══ EXERCISE INPUT ══

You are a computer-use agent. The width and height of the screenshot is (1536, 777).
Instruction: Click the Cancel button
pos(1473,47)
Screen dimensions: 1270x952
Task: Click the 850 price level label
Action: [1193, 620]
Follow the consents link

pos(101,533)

═══

WHAT YOU SHOULD DO:
Retype the listing above line for line, keeping every character unchanged.

EXERCISE ANSWER:
You are a computer-use agent. The width and height of the screenshot is (1536, 777).
Instruction: Click the Cancel button
pos(1473,47)
Screen dimensions: 1270x952
Task: Click the 850 price level label
Action: [1193, 620]
Follow the consents link

pos(101,533)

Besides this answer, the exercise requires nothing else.